(Beginning of DATASET EXTRACT)
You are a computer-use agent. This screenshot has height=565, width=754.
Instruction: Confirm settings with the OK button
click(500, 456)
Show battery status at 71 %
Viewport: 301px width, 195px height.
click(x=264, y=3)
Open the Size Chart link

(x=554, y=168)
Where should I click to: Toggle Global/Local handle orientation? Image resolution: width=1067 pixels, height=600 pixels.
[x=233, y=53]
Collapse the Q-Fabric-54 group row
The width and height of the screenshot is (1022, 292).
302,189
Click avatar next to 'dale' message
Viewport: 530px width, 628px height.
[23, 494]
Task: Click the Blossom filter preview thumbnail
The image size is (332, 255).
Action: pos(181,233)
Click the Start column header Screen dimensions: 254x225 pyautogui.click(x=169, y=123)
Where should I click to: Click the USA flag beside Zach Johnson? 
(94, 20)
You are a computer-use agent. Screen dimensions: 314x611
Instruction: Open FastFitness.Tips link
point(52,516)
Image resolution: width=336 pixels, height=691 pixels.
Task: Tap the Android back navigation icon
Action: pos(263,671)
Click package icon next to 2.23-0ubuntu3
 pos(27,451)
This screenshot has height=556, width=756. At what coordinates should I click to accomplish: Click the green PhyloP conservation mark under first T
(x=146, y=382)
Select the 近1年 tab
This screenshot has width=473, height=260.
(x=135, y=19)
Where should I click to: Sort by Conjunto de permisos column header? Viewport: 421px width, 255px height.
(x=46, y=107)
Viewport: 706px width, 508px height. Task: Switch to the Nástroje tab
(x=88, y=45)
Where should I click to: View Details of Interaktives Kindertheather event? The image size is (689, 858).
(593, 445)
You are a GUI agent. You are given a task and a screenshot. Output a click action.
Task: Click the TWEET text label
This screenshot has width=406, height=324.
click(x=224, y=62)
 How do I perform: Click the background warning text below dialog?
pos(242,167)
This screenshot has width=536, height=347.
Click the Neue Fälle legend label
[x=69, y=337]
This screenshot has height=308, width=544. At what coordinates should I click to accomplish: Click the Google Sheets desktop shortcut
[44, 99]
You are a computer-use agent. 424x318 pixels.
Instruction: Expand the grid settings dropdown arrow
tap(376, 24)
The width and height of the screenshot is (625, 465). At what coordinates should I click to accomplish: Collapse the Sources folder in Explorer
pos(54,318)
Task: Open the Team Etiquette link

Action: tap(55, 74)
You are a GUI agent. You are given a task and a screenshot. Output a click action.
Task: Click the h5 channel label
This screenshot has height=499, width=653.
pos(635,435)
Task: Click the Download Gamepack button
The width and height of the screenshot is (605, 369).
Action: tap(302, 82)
(End of DATASET EXTRACT)
(WORK ORDER):
Transcribe exactly, and only, the lines from the one bearing "This screenshot has height=308, width=544." through the last line of the entries, counting both.

(WRITTEN SOLUTION):
This screenshot has height=308, width=544. At what coordinates should I click to accomplish: Click the Google Sheets desktop shortcut
[44, 99]
You are a computer-use agent. 424x318 pixels.
Instruction: Expand the grid settings dropdown arrow
tap(376, 24)
The width and height of the screenshot is (625, 465). At what coordinates should I click to accomplish: Collapse the Sources folder in Explorer
pos(54,318)
Task: Open the Team Etiquette link

Action: tap(55, 74)
You are a GUI agent. You are given a task and a screenshot. Output a click action.
Task: Click the h5 channel label
This screenshot has height=499, width=653.
pos(635,435)
Task: Click the Download Gamepack button
The width and height of the screenshot is (605, 369).
Action: tap(302, 82)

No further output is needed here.